■ **PROBLEM TO SOLVE**
Report each line from the records where the string "swatch" turns up.

■ **RECORDS FOR THIS TASK**

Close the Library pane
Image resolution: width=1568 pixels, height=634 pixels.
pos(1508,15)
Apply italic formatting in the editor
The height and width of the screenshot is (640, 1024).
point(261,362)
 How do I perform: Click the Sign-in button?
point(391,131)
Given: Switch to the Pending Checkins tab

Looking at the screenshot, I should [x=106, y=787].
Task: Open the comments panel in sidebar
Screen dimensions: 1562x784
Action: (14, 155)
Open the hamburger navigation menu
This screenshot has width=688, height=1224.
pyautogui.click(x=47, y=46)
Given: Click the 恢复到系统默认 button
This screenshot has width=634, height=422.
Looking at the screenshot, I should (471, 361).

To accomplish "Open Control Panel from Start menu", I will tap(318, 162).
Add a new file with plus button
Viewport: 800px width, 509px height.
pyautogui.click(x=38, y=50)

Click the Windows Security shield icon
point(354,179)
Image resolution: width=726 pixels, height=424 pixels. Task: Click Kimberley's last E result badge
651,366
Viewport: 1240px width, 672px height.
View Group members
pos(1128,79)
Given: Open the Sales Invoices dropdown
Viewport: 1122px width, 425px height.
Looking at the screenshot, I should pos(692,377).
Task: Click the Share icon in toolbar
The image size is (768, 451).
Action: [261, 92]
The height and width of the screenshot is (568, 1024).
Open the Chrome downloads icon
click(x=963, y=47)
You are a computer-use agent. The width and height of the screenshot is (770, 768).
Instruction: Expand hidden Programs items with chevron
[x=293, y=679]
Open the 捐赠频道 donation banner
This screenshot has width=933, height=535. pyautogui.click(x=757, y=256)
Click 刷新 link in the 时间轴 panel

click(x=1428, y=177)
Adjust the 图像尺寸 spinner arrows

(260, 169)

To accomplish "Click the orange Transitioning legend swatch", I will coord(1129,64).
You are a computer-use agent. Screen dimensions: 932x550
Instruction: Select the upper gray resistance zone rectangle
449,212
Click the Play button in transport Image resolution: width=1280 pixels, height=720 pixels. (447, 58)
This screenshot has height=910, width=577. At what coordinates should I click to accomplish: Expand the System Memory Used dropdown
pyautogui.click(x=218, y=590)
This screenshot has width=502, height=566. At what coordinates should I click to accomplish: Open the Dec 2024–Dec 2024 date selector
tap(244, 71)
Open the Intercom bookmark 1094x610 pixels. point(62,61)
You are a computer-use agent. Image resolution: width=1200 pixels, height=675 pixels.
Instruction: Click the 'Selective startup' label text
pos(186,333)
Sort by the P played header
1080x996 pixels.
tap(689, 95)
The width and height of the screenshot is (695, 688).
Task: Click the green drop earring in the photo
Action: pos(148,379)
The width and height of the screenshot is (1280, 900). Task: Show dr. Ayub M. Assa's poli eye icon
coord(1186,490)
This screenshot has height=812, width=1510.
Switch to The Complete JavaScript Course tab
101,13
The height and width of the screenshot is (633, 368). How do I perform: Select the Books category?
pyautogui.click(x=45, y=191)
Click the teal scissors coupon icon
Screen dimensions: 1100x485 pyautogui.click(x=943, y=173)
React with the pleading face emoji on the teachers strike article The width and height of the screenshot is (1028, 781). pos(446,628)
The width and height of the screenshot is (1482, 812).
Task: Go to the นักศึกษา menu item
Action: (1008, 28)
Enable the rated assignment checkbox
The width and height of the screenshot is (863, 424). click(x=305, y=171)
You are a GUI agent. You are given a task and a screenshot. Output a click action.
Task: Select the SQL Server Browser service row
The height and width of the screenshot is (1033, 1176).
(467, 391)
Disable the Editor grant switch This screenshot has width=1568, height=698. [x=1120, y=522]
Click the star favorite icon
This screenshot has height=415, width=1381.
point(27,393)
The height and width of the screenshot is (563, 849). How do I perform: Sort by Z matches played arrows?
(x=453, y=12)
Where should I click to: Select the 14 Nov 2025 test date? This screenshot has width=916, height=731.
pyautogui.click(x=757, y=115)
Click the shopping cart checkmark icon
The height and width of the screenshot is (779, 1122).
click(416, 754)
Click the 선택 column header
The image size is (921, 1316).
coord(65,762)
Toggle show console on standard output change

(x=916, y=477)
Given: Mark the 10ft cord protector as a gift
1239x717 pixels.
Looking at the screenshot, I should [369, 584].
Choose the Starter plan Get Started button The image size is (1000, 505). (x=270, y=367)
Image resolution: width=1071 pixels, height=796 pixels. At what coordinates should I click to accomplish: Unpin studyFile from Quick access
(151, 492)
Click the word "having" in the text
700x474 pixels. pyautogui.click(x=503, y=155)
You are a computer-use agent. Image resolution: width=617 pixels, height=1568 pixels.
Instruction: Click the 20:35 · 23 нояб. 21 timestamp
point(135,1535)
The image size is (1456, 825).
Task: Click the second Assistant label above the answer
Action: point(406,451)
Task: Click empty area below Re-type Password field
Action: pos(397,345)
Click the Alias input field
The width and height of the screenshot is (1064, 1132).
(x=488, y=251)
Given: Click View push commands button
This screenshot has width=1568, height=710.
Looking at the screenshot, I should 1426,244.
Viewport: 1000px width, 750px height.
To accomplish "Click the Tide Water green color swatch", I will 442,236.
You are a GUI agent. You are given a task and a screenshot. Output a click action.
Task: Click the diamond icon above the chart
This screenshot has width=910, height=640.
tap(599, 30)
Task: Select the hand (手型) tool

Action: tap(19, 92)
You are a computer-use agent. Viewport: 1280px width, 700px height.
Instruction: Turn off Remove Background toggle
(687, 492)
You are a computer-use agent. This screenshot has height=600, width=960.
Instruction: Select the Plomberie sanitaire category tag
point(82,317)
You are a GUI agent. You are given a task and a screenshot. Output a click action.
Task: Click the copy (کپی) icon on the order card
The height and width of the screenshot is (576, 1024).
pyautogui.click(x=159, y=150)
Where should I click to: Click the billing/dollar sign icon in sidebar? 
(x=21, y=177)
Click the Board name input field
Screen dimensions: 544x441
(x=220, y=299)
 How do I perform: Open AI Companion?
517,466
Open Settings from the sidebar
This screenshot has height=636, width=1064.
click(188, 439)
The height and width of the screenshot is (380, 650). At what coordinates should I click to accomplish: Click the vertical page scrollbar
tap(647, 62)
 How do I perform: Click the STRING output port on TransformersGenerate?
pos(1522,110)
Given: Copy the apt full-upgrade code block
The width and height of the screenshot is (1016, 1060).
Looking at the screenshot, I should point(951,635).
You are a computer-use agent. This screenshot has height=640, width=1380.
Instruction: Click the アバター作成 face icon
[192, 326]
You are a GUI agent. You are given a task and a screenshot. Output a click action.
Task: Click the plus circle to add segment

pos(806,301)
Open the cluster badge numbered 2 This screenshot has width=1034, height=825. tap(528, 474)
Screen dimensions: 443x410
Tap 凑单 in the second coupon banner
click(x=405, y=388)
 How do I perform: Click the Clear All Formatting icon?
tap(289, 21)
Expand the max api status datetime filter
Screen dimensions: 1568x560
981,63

■ **SOLUTION**
To accomplish "Click the orange Transitioning legend swatch", I will coord(1129,64).
To accomplish "Click the Tide Water green color swatch", I will 442,236.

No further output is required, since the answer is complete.